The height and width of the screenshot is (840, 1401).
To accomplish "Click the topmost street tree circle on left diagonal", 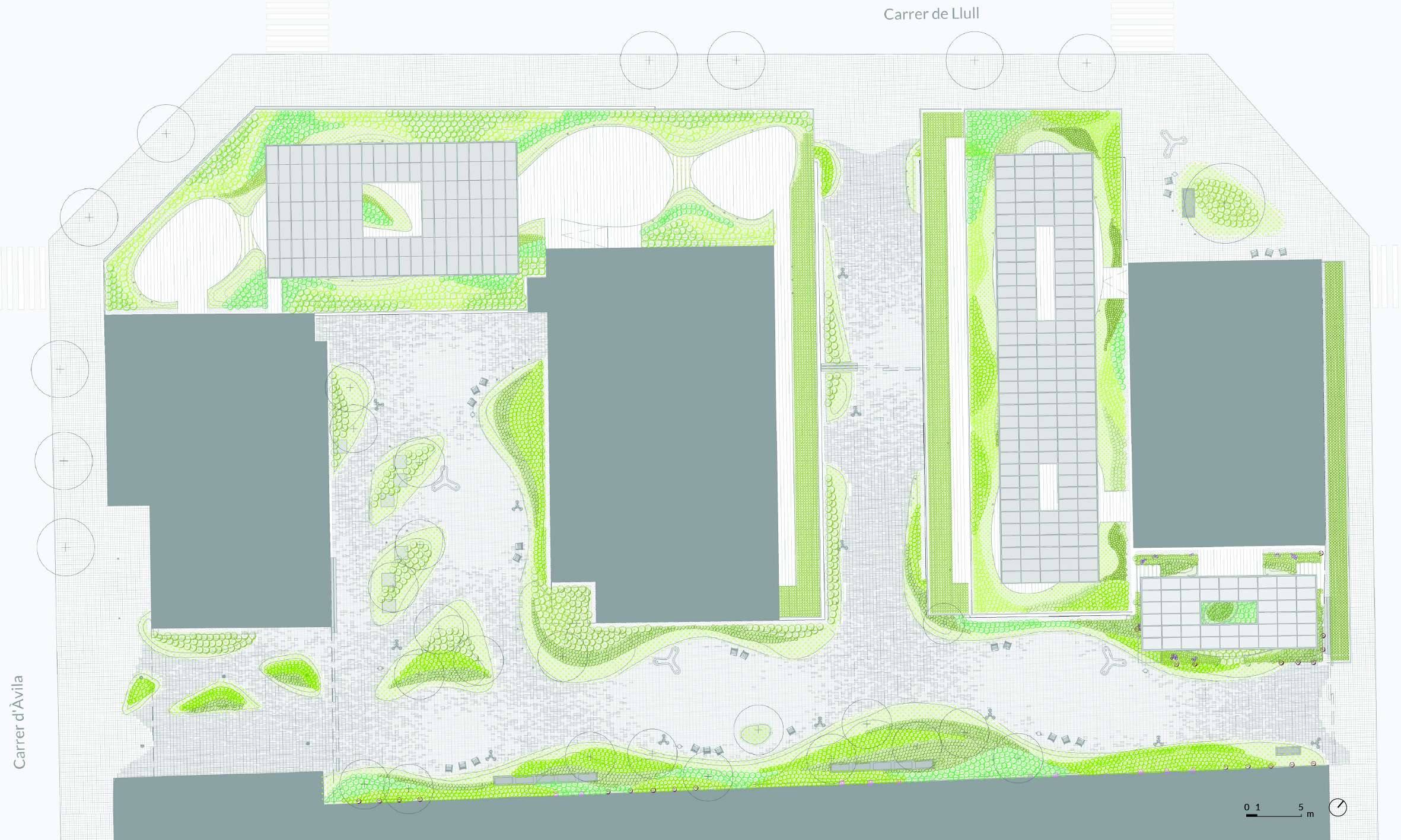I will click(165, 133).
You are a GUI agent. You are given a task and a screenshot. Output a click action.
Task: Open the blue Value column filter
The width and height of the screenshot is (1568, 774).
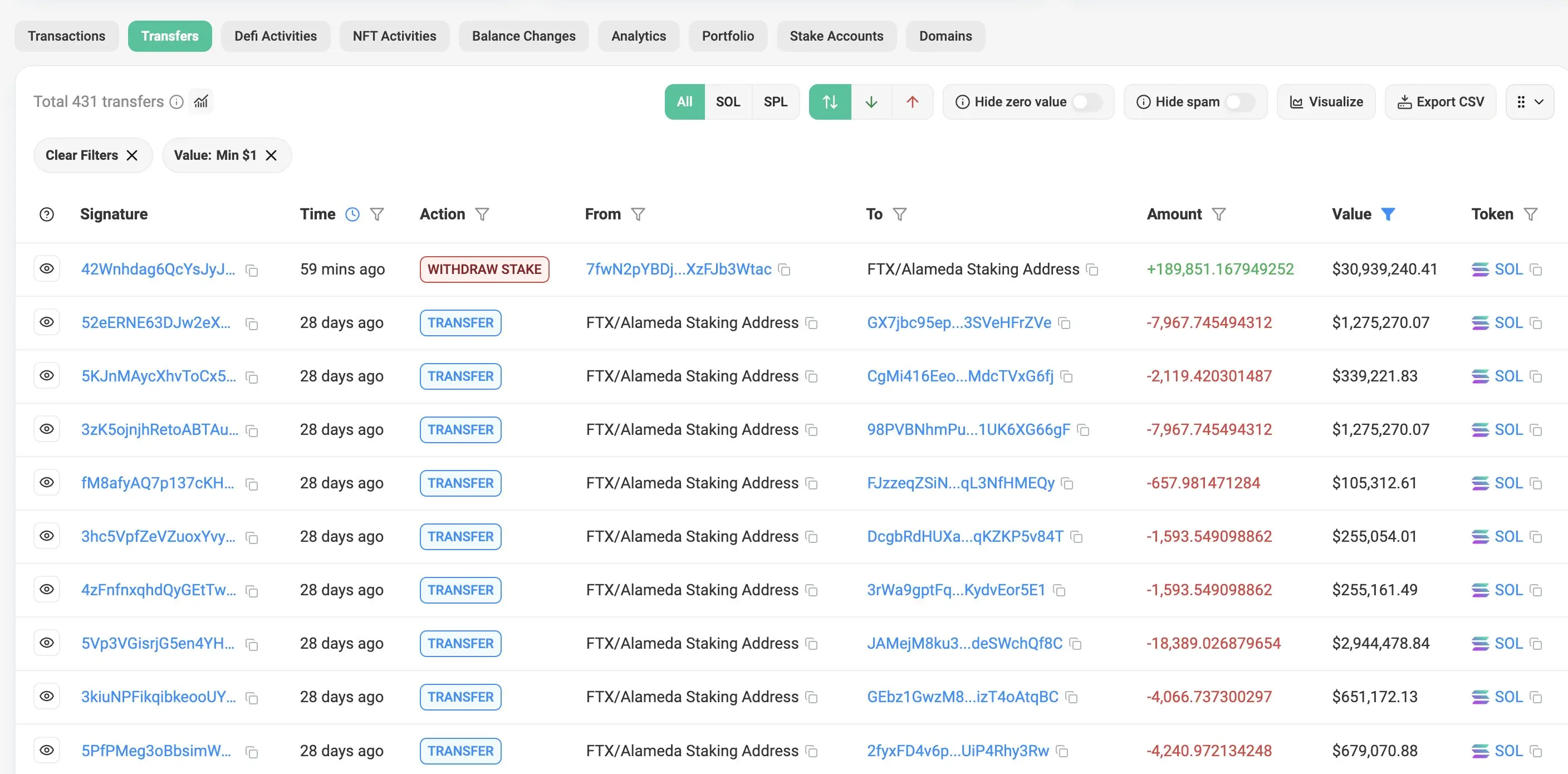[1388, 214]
··········
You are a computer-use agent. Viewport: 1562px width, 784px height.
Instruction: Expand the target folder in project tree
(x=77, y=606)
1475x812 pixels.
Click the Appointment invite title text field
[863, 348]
··········
## Work task:
Lines with the word "agent" in them should be copied from the preceding records.

## Answer space:
You are a GUI agent. You are given a task and a screenshot. Output a click action.
You are a computer-use agent. Viewport: 1562px width, 784px height.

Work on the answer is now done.